- TRY IT -
Your task is to copy the lines from the line containing "Instruction: Open the Schedule tab" through the end of the listing below, both included, without any pictures.
= Beginning of Section =
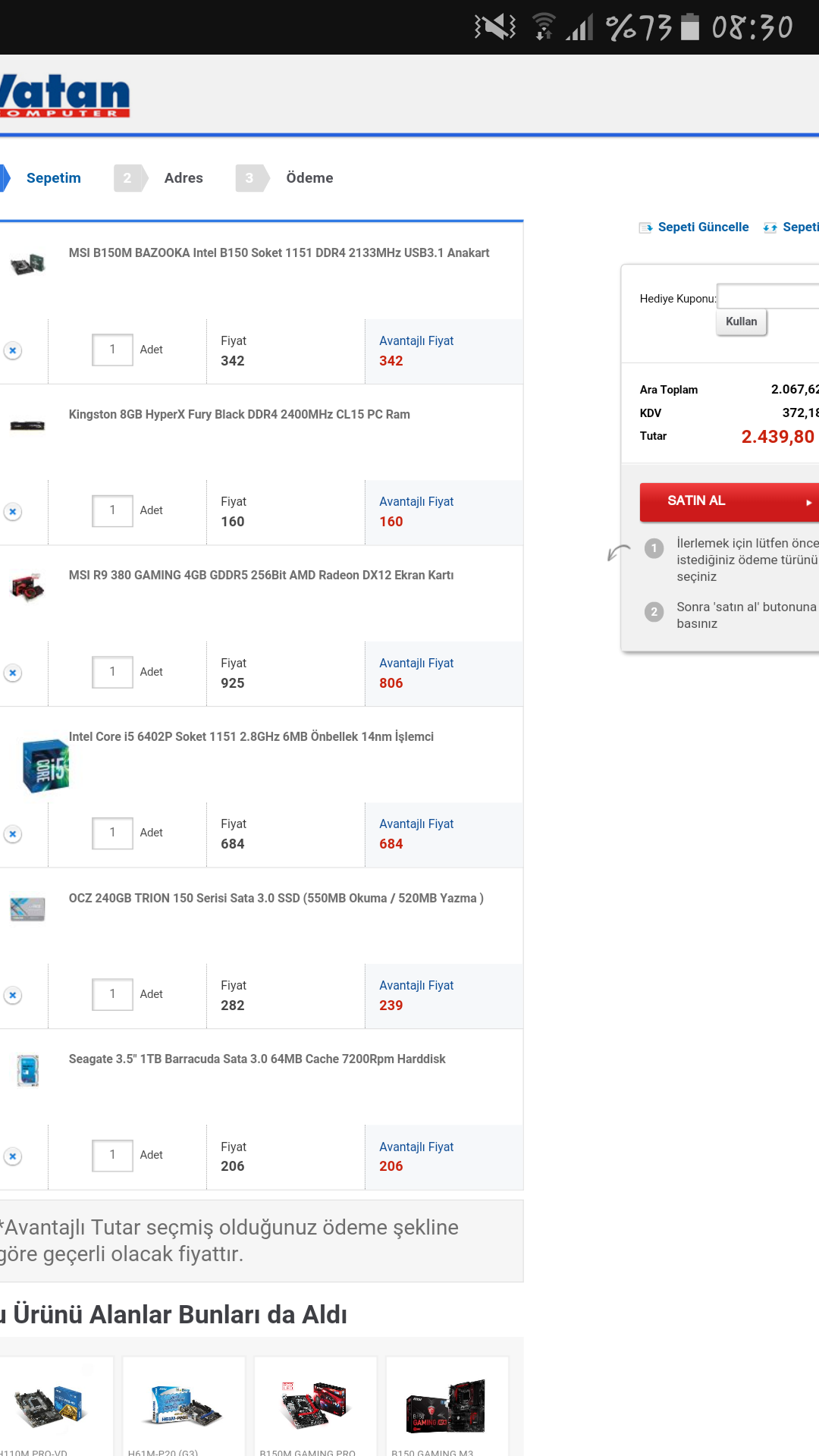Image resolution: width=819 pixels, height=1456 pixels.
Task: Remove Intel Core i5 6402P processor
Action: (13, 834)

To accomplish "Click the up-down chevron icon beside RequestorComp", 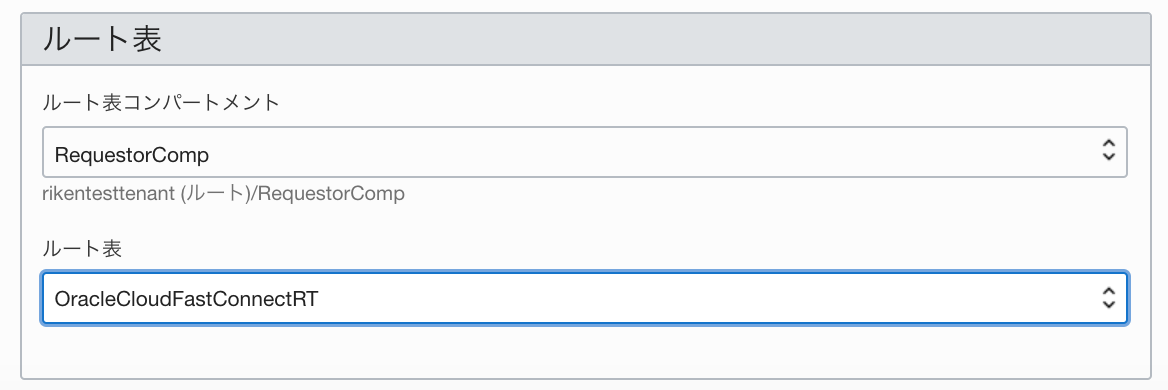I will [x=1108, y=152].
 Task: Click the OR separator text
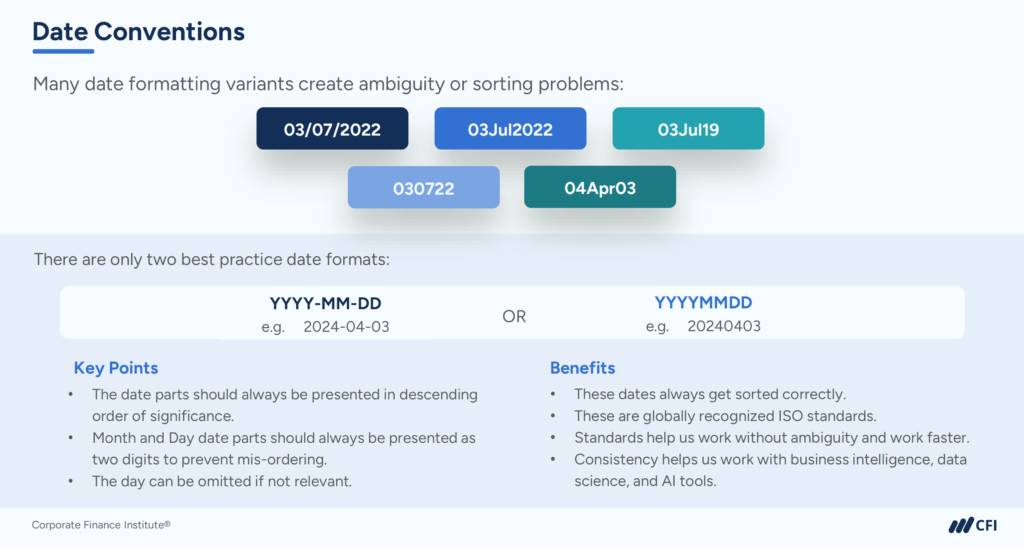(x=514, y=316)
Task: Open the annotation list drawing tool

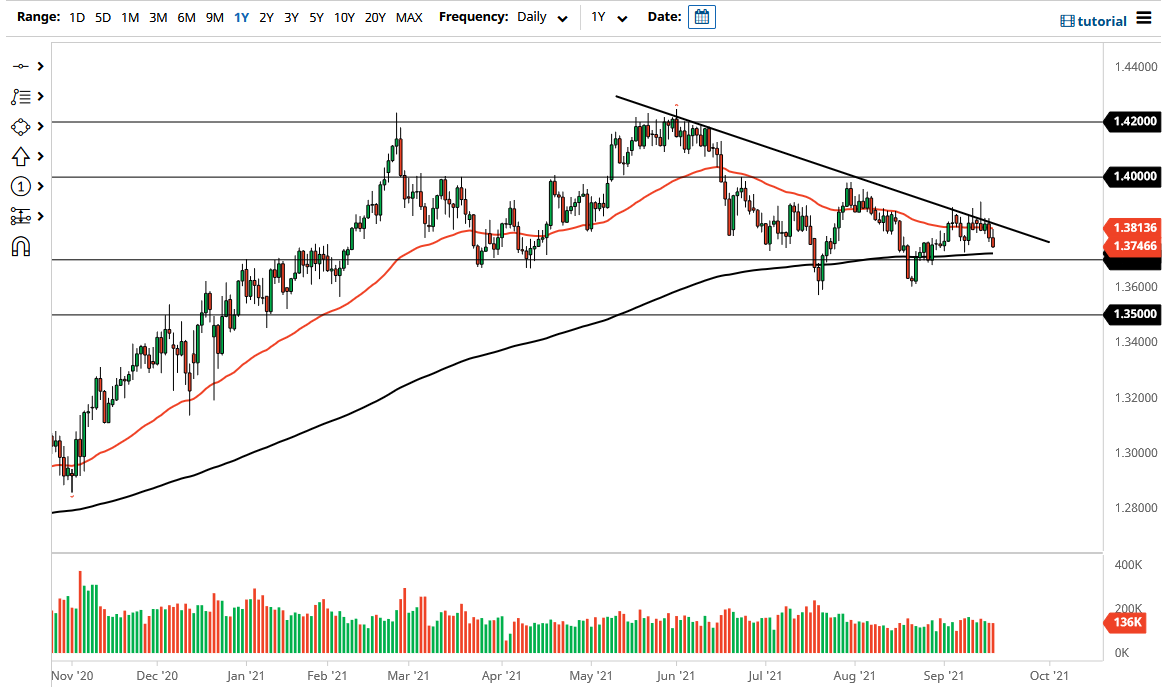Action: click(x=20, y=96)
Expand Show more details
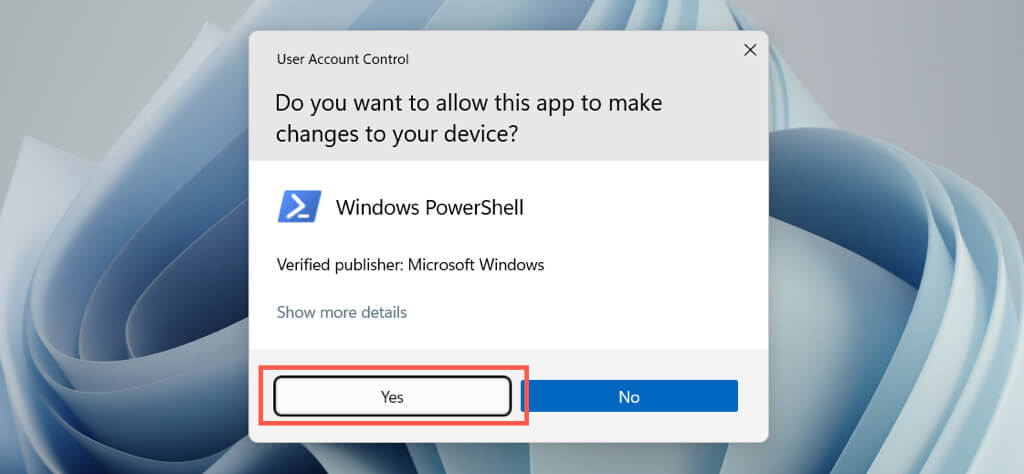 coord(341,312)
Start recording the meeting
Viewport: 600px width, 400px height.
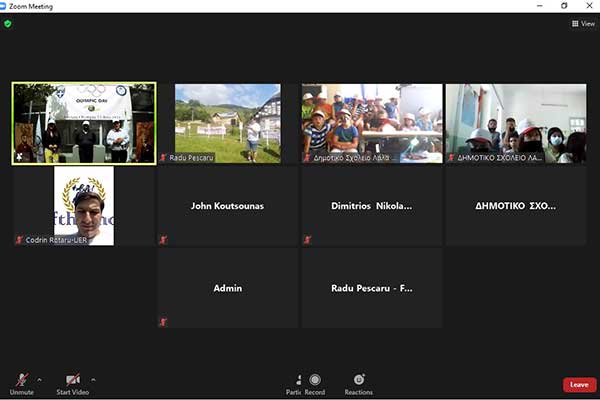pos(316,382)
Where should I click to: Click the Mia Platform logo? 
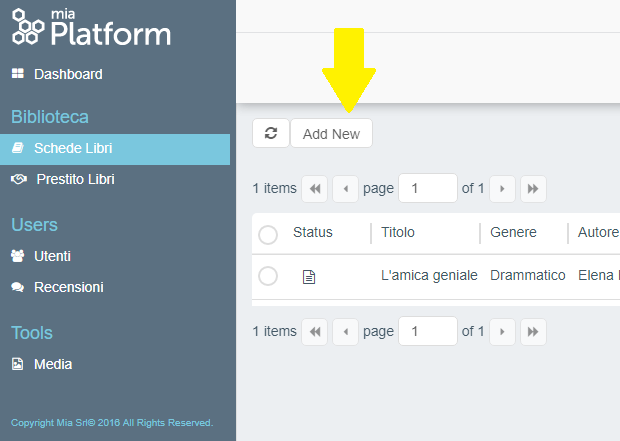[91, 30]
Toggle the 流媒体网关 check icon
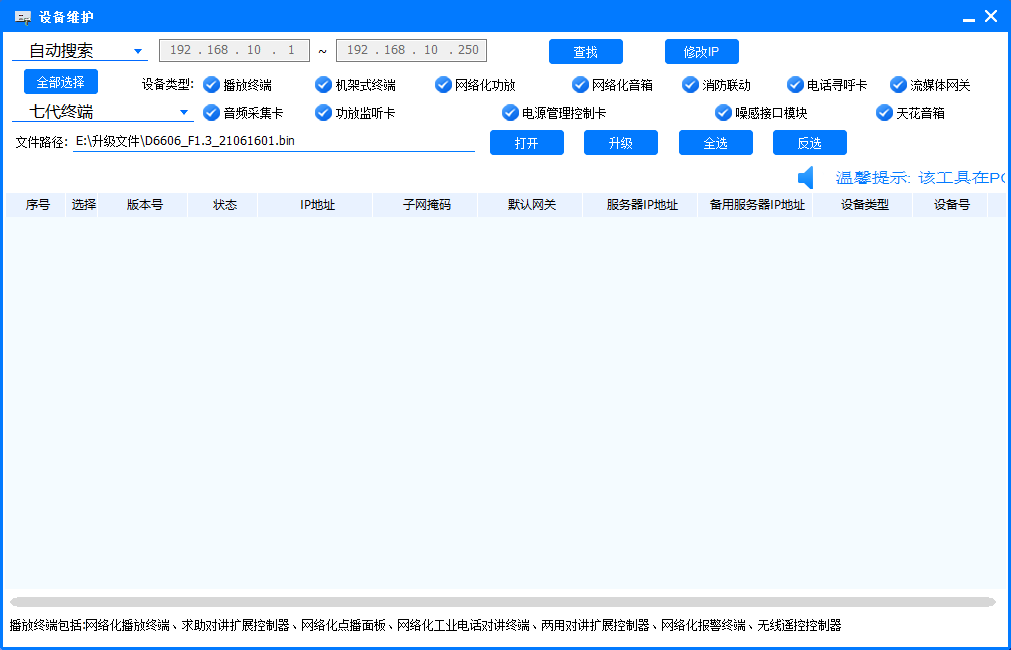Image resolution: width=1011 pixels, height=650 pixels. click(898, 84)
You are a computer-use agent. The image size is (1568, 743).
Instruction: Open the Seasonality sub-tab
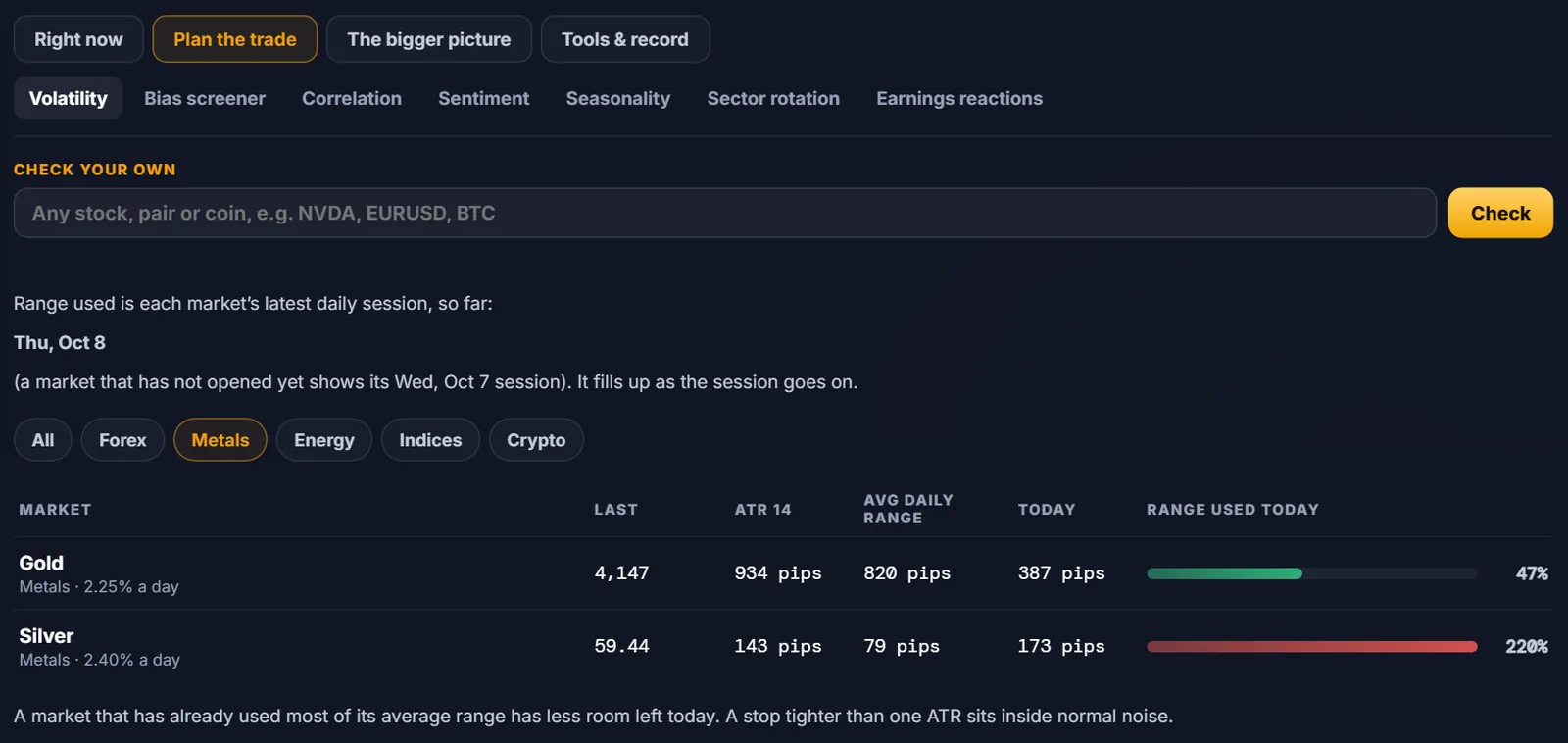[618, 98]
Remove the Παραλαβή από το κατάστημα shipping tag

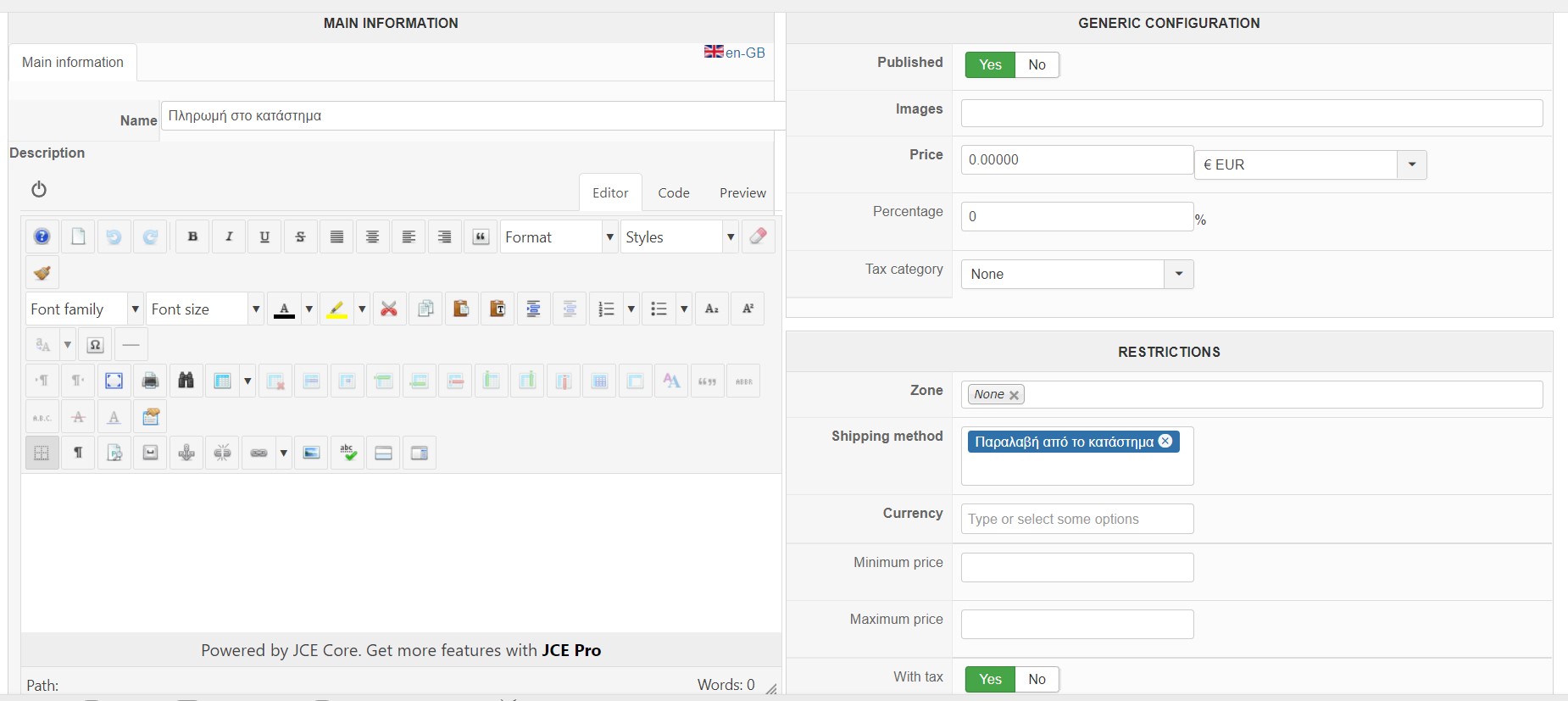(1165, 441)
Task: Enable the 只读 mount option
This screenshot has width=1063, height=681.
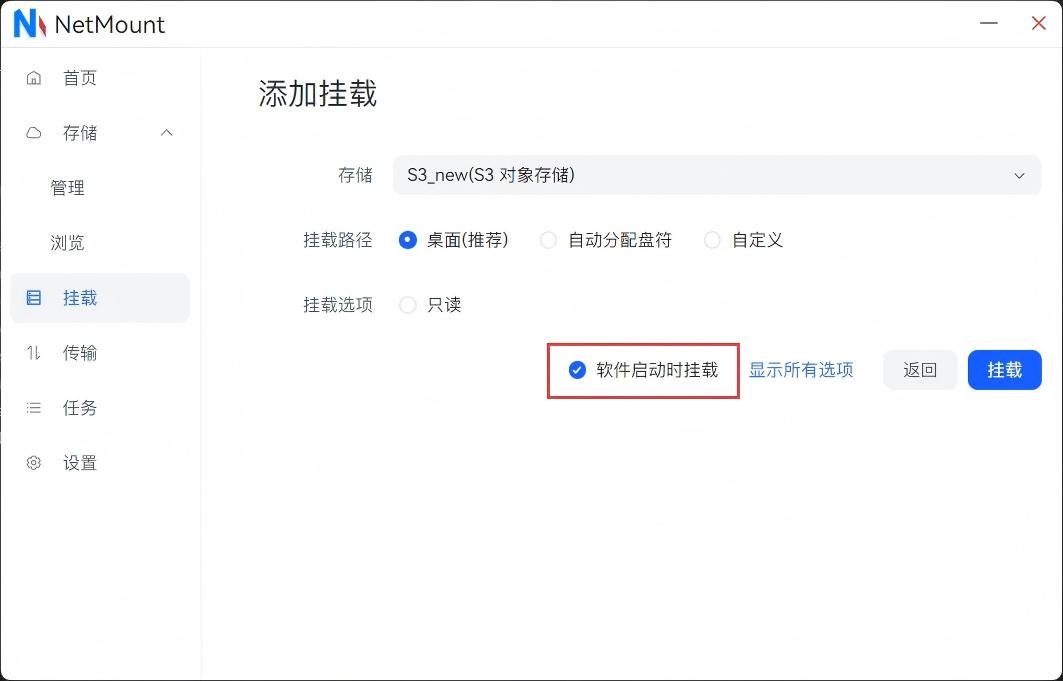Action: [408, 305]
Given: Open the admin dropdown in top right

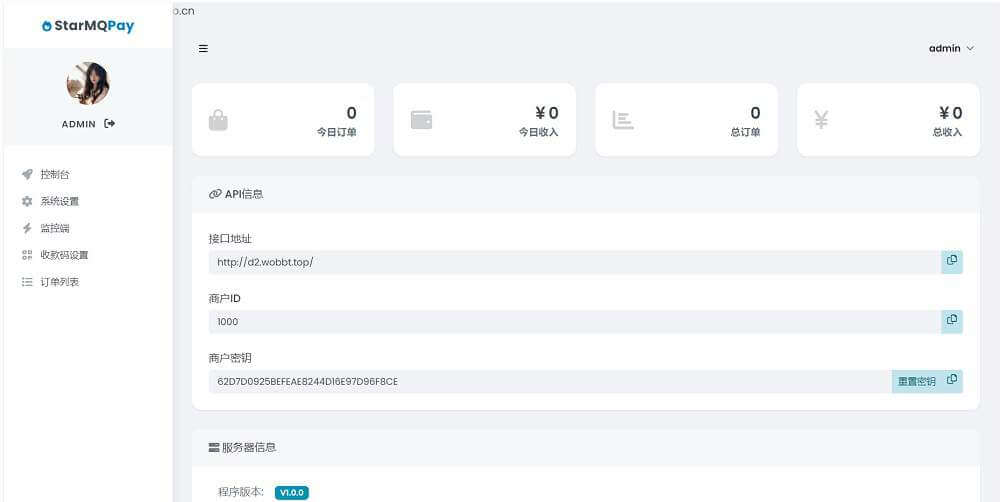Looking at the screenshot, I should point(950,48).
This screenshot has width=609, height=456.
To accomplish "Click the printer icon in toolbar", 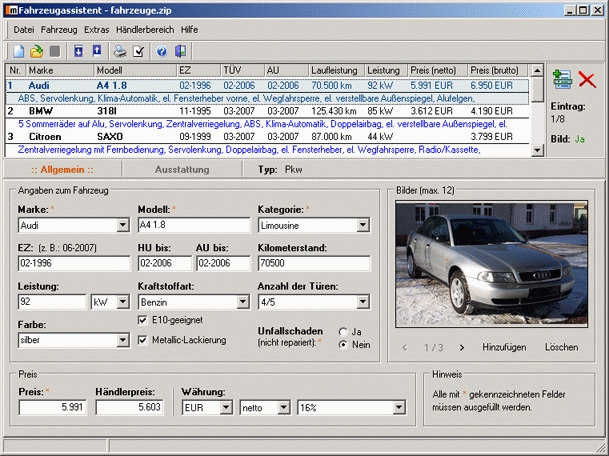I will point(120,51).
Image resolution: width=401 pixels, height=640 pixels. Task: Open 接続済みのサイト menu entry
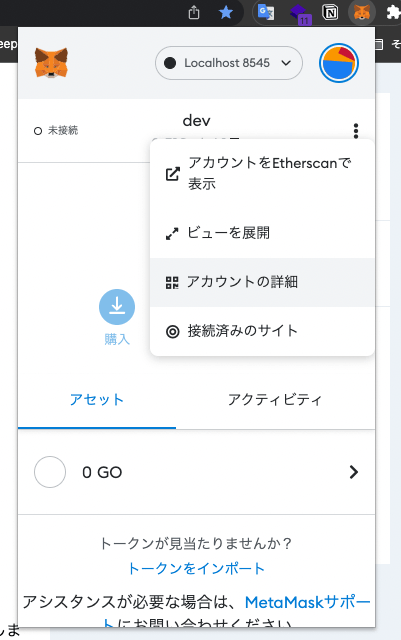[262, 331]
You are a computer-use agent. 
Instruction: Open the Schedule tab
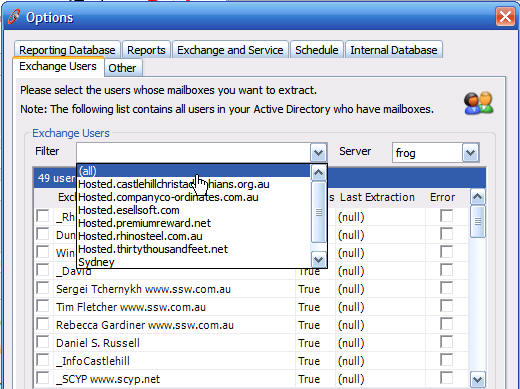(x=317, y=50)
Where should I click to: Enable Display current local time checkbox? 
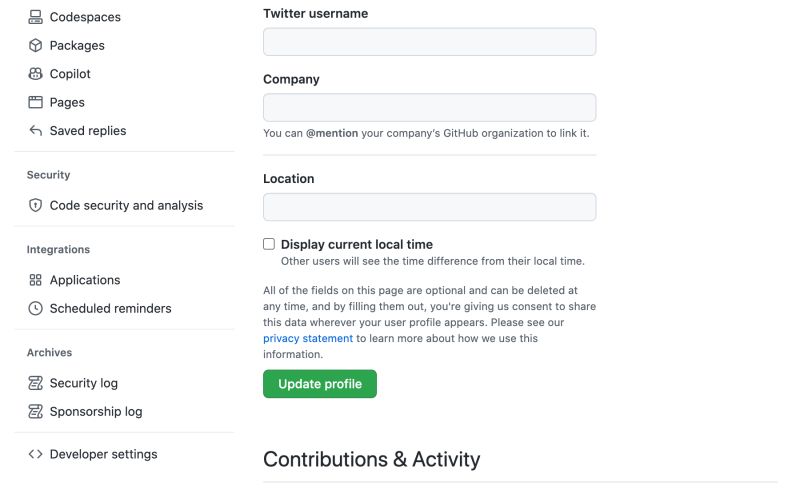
= End of Section =
- SOLVED PROBLEM -
Instruction: Open the Schedule tab
(x=317, y=50)
Where should I click to: Enable Display current local time checkbox? 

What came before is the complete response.